§ Esercizio assegnato A: Trascrivi dall'estratto sulla percezione del colore il passo compreso tra "Nel prossimo esempio, se" e "o meno luminosi).", estremi inclusi.
§ Esercizio assegnato B: Nell'estratto sulla percezione del colore, in che anno il professor Edward Adelson dell'MIT realizzò l'esperimento con i quadrati A e B?

§ Estratto fornito:
Riprendendo le parole di Josef Albers, “...nessun occhio naturale, nemmeno quello più allenato, è garantito contro l’illusione del colore. Colui che pretende di vedere i colori indipendentemente dalle loro variazioni illusorie inganna solo se stesso, e nessun altro.” (Interazione del colore, Joseph Albers 1963).

Per rendere più comprensibile tutto quello che abbiamo scritto fin'ora, vi presentiamo alcuni famosi “esempi” di come il nostro cervello compensi quello che vediamo traendoci in inganno più di quanto pensiamo...

                

Nell'esperimento realizzato nel 1995 dal professor Edward Adelson dell'MIT, i quadrati denominati  A e B, hanno la medesima tonalità di grigio, anche se appaiono differenti. Ma perché li vediamo così diversi? In primo luogo, il nostro cervello percepisce un colore rispetto al contesto e ai colori che lo circondano. Per cui tendiamo a vedere il quadrato A più scuro perché è circondato da colori chiari e il B più chiaro perché è circondato da colori scuri. Inoltre il cervello fa anche una correzione sui dati che gli arrivano in base alle ombre. Il quadrato B sembra essere in ombra per il cui il cervello presuppone che sia più chiaro di quanto in realtà gli appare e ‘corregge’ la tonalità.

Se isoliamo i due riquadri dal contesto, ecco cosa succede...

                    Nel prossimo esempio, se guardiamo il rettangolo grigio su un fondo neutro, lo vediamo della medesima tonalità, ma se lo guardiamo su un fondo sfumato da una tonalità chiara ad una scura, ecco che le cose cambiano...Finora abbiamo parlato di luminosità, ma questa compensazione avviene anche con la tonalità. Un ulteriore esempio può essere il seguente...

Le dominanti rossastre e verdi delle due foto, ci fanno percepire il singolo cubetto di colori completamente diversi, ma appena li affianchiamo, ci rendiamo conto che hanno la medesima tonalità.

Questi esempi che vi abbiamo appena mostrato rientrano in quello che si definisce “contrasto simultaneo” e cioè il fenomeno che si verifica tra colori vicini che si influenzano a vicenda, cambiando la nostra percezione di quei colori (più o meno saturi, più o meno luminosi).

Il contrasto simultaneo, è quindi un fenomeno di percezione visiva. Il termine percezione ci suggerisce l’inganno. Perché di inganno si tratta. Il corpo umano, sistema visivo compreso, si è sviluppato in migliaia di anni per percepire le differenze, anche quando queste diventano minime (il sistema visivo riesce ancora a distinguere i colori in una stanza illuminata con una sola luce colorata, dove un sensore digitale invece fallisce). Il modo in cui il sistema visivo riesce in questa impresa è attraverso l’introduzione, della soggettività e della relativa massa di informazioni accumulate dalla singola esperienza.

Questa massa di informazioni ha lo scopo di far capire come sia fondamentale capire i meccanismi fisici con cui identifichiamo quello che vediamo. Non vogliamo addentrarci in questioni filosofiche relative alla percezione della realtà, ma è ovvio, a questo punto, che non possiamo fidarci ciecamente di quello che vediamo, solo perché lo vediamo in un determinato modo.

Quando ci approcciamo alla correzione cromatica, teniamo sempre a mente “l'inganno” che il  nostro cervello mette in atto e capire l'importanza di “separare” mentalmente o fisicamente i colori che stiamo esaminando in un'immagine ma anche nella realtà.

§ Materiale fornito:
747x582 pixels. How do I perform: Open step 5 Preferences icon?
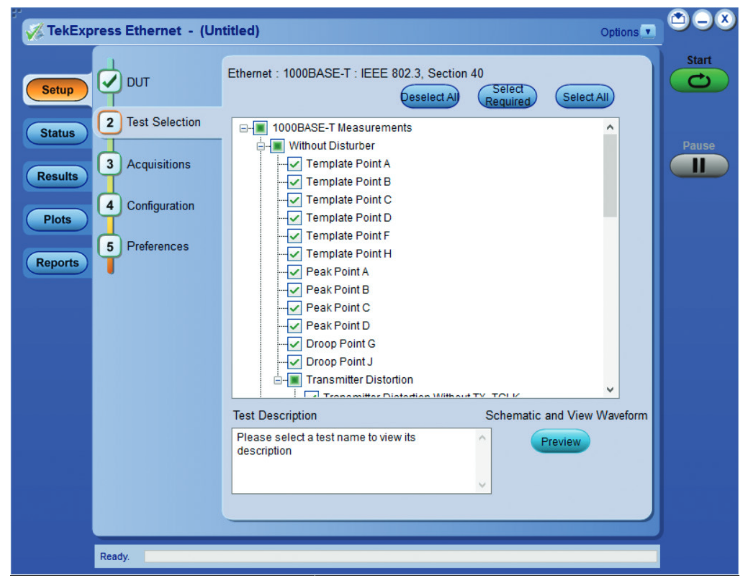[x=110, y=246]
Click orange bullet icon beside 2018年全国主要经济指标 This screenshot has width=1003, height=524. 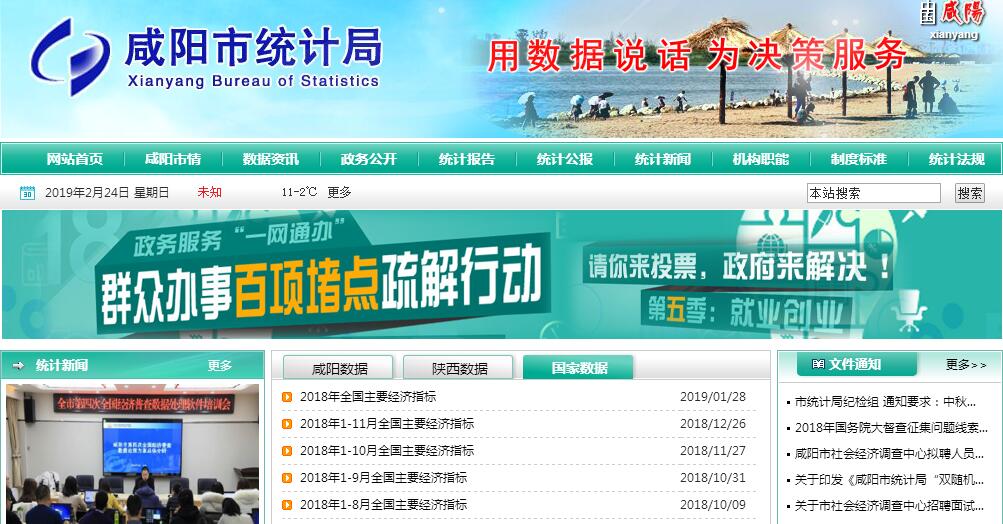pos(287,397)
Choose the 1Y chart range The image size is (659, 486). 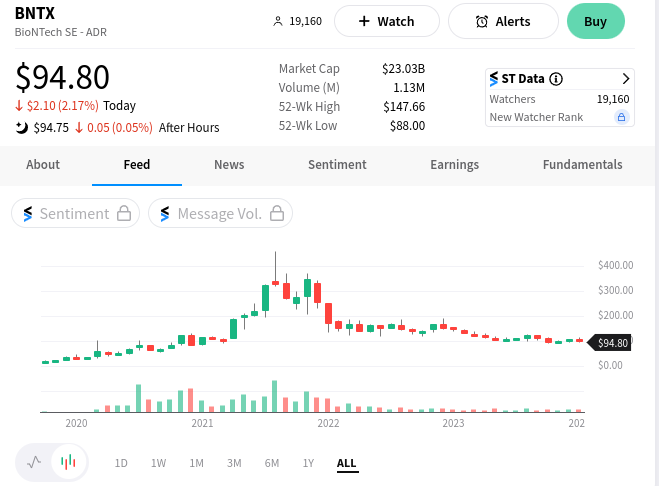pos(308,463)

§ Risposta A:
Nel prossimo esempio, se guardiamo il rettangolo grigio su un fondo neutro, lo vediamo della medesima tonalità, ma se lo guardiamo su un fondo sfumato da una tonalità chiara ad una scura, ecco che le cose cambiano...Finora abbiamo parlato di luminosità, ma questa compensazione avviene anche con la tonalità. Un ulteriore esempio può essere il seguente...

Le dominanti rossastre e verdi delle due foto, ci fanno percepire il singolo cubetto di colori completamente diversi, ma appena li affianchiamo, ci rendiamo conto che hanno la medesima tonalità.

Questi esempi che vi abbiamo appena mostrato rientrano in quello che si definisce “contrasto simultaneo” e cioè il fenomeno che si verifica tra colori vicini che si influenzano a vicenda, cambiando la nostra percezione di quei colori (più o meno saturi, più o meno luminosi).

§ Risposta B: Nel 1995.